Meghan, the Duchess of Sussex, is expecting her first child

Announcement comes 5 months after royal wedding

By MAX FOSTER, LAUREN SAID-MOORHOUSE AND LAURA SMITH-SPARK, CNN
Chris Jackson/Getty Images

Prince Harry, Duke of Sussex, and Meghan, Duchess of Sussex

LONDON (CNN) - Meghan, the Duchess of Sussex, is pregnant with her first child, the UK's royal family has announced.

A statement from Kensington Palace said the baby is expected in the spring of 2019. Britain's Queen Elizabeth II will be the child's great-grandmother.

The Queen and other members of the royal family congratulated Meghan and her husband, Prince Harry, on Friday as they gathered in Windsor for Princess Eugenie's wedding to Jack Brooksbank, a royal source said Monday, without specifying whether the parents-to-be broke the news at their cousin's wedding.

The Queen, the Duke of Edinburgh, the Prince of Wales, the Duchess of Cornwall and the Duke and Duchess of Cambridge are delighted for the couple, Kensington Palace said in a statement.

Meghan's mother, Doria Ragland, "is very happy about this lovely news and she looks forward to welcoming her first grandchild," the statement added.

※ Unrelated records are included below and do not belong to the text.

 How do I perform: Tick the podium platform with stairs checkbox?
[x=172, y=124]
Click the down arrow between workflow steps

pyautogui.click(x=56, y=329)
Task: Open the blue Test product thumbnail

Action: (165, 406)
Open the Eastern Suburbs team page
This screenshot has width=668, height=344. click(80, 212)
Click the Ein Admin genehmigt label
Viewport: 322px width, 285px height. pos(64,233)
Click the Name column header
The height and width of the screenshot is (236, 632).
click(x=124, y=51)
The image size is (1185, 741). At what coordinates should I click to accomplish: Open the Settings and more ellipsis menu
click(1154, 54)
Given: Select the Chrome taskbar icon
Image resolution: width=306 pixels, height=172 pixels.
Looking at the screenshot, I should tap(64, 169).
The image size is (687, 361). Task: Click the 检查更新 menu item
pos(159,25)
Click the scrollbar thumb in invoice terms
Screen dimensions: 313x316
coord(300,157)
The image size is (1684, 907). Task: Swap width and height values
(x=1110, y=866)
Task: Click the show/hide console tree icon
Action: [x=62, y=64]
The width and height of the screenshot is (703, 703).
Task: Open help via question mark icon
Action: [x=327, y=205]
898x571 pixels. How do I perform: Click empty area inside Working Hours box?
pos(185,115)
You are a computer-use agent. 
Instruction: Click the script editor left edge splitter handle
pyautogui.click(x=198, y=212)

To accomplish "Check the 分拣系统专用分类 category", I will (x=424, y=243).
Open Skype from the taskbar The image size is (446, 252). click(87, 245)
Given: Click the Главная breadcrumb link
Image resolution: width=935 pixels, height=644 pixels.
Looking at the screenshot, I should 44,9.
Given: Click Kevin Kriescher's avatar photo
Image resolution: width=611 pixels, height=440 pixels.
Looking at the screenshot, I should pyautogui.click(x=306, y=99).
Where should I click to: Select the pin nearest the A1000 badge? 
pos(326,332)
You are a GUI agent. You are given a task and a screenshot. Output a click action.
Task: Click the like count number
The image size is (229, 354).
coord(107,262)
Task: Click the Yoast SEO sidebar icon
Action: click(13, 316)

The baby will be seventh in line to the British throne after Prince Charles, Prince William and his three children and Prince Harry.

The announcement comes five months after the couple wed in a starry ceremony at Windsor Castle. Harry and Meghan had just touched touched down in Australia for their first overseas tour as a married couple when the news broke.

The tour coincides with the third Invictus Games, an international sports competition Harry founded in 2014 for wounded veterans and members of the military, which kicks off Saturday.

Most of their two-week tour will be spent in Australia, where they'll meet with locals and focus on youth leadership projects -- Harry was recently named Commonwealth Youth Ambassador -- but also stop by some of the sights, including Bondi Beach and the Sydney Opera House.

They will also visit New Zealand as well as Tonga and Fiji -- two areas where there is a risk of Zika virus transmission.

Harry and Meghan have not made any changes to their trip schedule despite news of the duchess' pregnancy, a royal source said Monday. The source said Kensington Palace considered medical issues before Meghan departed for the overseas tour.

Zika virus infection is a cause of birth defects. Both the Centers for Disease Control and Prevention and the UK Foreign Office advise pregnant women to postpone travel to areas where there is a risk of Zika infection.

Harry is already a fond uncle to his brother Prince William's three children with Catherine, Duchess of Cambridge, and godfather to the offspring of several of his friends.

UK Prime Minister Theresa May congratulated the royal couple in a Twitter post on Monday morning.

"My warmest congratulations to the Duke and Duchess of Sussex on the happy news they are expecting a baby in the Spring. Wishing them all the best," she wrote.

Megan, 37, and Harry, 34, had previously expressed their desire for a family in an interview shortly after their engagement was announced in November 2016. When asked about children, Harry said they planned to take things "one step at a time, and hopefully we'll start a family in the near future."

Two months earlier, at an official engagement in Belfast, Northern Ireland, Meghan joked while looking at innovative baby products, "I'm sure at some point we'll need the whole lot."

Harry is known for his longstanding charitable work on behalf of children and young people.

He and the Duchess attended the WellChild Awards together on September 4, when they helped mark the achievements of seriously ill children and their families in Britain. Harry has been patron of the WellChild charity since 2007.

In 2006, Harry co-founded Sentebale, a charity that helps some of the most vulnerable children in Lesotho and Botswana.

Royal photographer Chris Jackson told CNN in May that some of his favorite pictures of the prince were taken in Lesotho as Harry spent time with the children being supported by Sentebale.

"It's somewhere he feels very relaxed," Jackson said. "And kids certainly get excited about seeing him. He connects with them in a very unique way."